TASK DIRECTIONS: Among the entries below, one stretch runs from the line that contains "Image resolution: width=800" through the line that contains "Task: Focus the Character Limit input". Repeat that stretch exactly, ends included, and only that.

● ● ●

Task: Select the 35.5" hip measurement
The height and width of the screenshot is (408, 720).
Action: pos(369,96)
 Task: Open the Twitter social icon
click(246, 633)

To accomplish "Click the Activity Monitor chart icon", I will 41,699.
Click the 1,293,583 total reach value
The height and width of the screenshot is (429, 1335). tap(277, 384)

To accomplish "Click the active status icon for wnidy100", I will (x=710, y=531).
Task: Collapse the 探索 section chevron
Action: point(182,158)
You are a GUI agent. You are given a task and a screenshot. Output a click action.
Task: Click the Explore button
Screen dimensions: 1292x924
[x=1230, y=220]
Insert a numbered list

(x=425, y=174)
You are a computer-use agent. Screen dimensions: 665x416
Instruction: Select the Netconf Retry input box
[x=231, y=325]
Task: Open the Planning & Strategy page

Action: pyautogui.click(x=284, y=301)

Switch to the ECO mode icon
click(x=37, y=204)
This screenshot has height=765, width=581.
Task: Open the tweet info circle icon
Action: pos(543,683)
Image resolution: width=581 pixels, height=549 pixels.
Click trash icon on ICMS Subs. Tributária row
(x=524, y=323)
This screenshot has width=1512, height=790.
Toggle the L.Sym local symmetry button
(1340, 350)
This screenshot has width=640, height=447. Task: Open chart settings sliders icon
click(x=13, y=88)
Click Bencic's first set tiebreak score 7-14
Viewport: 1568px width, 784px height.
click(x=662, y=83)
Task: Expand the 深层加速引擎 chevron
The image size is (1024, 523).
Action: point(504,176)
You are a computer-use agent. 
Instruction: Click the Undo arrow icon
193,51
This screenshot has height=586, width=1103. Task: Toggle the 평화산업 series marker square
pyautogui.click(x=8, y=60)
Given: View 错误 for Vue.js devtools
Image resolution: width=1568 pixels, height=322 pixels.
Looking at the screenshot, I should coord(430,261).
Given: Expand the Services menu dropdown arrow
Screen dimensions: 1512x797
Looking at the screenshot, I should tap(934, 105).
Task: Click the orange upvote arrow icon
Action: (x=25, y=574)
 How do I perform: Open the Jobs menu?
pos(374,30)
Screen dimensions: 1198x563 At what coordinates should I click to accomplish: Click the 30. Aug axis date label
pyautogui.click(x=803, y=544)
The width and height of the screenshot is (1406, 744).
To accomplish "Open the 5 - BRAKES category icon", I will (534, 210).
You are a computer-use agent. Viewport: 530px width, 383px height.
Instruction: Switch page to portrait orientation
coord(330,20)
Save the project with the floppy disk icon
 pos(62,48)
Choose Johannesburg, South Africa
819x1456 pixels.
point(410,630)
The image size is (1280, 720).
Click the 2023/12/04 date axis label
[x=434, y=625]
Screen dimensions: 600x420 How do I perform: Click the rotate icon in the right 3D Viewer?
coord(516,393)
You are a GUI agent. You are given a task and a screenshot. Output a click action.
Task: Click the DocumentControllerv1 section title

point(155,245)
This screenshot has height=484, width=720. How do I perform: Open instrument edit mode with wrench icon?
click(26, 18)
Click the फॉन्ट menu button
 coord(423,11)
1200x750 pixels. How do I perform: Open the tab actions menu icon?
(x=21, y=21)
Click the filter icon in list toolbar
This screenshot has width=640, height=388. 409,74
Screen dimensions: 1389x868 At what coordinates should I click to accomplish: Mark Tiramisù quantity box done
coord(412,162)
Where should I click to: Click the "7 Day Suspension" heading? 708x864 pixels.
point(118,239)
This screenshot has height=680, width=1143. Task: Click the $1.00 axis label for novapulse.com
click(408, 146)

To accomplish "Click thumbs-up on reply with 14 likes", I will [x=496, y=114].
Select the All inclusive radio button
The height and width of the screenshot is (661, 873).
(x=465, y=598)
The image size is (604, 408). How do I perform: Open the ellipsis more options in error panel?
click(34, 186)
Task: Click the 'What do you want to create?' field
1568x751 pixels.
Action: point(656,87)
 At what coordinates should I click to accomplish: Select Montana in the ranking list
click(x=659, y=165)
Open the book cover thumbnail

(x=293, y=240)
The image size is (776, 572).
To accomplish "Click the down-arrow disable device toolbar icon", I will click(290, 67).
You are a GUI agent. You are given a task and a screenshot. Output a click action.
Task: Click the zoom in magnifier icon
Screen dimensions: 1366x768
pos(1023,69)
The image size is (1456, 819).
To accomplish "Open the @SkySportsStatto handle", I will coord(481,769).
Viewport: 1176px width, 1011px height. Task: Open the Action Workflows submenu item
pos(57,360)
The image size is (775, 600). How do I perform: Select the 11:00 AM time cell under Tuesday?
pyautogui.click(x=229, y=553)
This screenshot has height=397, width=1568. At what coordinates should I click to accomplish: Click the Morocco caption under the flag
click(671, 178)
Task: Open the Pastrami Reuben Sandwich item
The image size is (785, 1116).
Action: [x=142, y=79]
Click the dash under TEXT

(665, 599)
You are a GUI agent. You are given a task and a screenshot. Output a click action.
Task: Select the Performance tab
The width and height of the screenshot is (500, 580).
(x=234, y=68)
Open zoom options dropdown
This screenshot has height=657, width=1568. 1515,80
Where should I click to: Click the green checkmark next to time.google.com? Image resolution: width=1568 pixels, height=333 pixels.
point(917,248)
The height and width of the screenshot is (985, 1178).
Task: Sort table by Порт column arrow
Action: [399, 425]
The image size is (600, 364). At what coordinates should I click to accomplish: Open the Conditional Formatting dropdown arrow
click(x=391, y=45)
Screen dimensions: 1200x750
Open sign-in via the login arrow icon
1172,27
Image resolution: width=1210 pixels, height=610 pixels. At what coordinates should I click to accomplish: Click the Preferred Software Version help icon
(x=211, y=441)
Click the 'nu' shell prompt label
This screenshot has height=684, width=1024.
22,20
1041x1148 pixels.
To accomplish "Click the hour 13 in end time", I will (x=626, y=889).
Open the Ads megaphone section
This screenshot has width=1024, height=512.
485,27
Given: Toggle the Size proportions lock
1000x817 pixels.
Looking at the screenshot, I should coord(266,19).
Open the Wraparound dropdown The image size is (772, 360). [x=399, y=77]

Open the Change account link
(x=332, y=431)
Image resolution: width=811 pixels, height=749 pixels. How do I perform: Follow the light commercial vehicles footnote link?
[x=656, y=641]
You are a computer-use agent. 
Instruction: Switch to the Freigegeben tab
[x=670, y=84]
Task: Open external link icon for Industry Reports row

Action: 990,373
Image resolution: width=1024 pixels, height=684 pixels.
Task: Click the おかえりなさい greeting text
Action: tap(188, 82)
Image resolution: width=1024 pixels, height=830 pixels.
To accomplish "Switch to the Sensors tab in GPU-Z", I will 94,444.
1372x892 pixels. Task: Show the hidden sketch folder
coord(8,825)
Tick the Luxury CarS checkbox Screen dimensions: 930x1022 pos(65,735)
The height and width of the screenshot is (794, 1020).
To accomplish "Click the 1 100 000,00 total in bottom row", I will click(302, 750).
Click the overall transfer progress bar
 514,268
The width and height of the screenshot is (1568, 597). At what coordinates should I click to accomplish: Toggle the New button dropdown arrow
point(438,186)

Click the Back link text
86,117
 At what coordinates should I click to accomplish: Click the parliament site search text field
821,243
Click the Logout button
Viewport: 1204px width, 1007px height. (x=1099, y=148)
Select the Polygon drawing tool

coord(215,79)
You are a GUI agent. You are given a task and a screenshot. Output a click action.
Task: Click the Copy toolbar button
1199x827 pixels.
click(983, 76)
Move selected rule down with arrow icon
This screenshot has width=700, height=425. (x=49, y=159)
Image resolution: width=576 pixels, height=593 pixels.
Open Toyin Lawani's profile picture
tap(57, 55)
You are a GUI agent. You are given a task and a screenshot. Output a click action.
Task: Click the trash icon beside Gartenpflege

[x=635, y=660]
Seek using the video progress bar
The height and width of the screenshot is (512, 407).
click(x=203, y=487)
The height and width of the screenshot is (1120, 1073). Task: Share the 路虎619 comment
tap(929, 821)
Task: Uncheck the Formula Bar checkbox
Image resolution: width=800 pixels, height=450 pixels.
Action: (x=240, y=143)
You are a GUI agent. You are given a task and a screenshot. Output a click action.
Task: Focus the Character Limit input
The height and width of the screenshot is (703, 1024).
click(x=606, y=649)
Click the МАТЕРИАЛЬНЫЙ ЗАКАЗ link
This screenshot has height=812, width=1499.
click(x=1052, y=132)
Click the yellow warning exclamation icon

● ● ●

COMPLETED EXERCISE:
Image resolution: width=800 pixels, height=450 pixels.
Action: (x=240, y=143)
You are a GUI agent. You are given a task and a screenshot. Output a click action.
Task: Focus the Character Limit input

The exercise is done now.